“Be patient, therefore, brothers, until the coming of the Lord. See how the farmer waits for the precious fruit of the earth, being patient about it, until it receives the early and the late rains. You also, be patient. Establish your hearts, for the coming of the Lord is at hand” (James 5.7-8).
What are James’ first words? Be patient. He actually uses the word patience three times. What is patience? Patience is the ability to wait or to see the greater significance of something. The old-timers called it long-suffering.
What causes us to be impatient? Sin. We believe that we are the center of the universe and everything orbits around us. Sin whispers into our ears and says, “You are so important. You deserve it now! Everyone else should drop what they are doing and cater to your needs. You are sooooooo special!” So how do we move toward being more patient?

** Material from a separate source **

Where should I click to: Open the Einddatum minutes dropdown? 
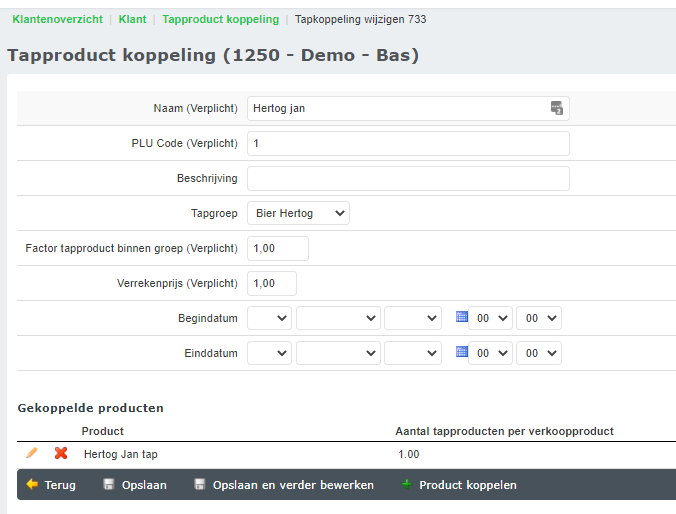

First, who was James’ original audience? James wrote “To the twelve tribes in the Dispersion” (James 1.1). The original audience were those Christians who had been scattered from their homes because of persecution. They were pilgrims on a journey, and James had already told them to: “Count it all joy, my brothers, when you meet trials of various kinds, for you know that the testing of your faith produces steadfastness. And let steadfastness have its full effect, that you may be perfect and complete, lacking in nothing” (James 1.2-4).
Then, right before he finishes his letter, James charges them to Be patient. Be patient while you are suffering. Be patient rolls off the lips of a guy who—as history tells us—was taken up to the top of the temple and was thrown off. Be patient. James did not die when he hit the ground, but as he was lying there in excruciating pain, a man walked over to him and clubbed him to death. Be patient. These words are utter in a time of crisis, persecution and extreme suffering. Be patient. James understood Be patient.
So how can we be patient? James gives the answer in v.8: “Establish your hearts…” What does it mean to “Establish your hearts…”? It means to be strengthened or fully committed. It means your heart is fully fixed on something. You do not vacillate or waver. Nothing can nudge you. Is your heart dogmatic? In other words, establish your hearts means “Be watchful, stand firm in the faith, act like men, be strong. Let all that you do be done in love” (1 Corinthians 16.13-14). In love?
How can we practically be patient? We need a personal relationship with someone who is the center of the universe and was infinitely patient with us. He humbled himself and demonstrated the ability to wait and to see the greater significance of others. “In love he predestined us for adoption to himself as sons” (Ephesians 1.5), and yet he came to this earth and died for us.
Will you walk in humility toward others? Will you “Do nothing out of selfish ambition or empty pride, but in humility consider others more important than yourselves” (Philippians 2.3)? Be patient.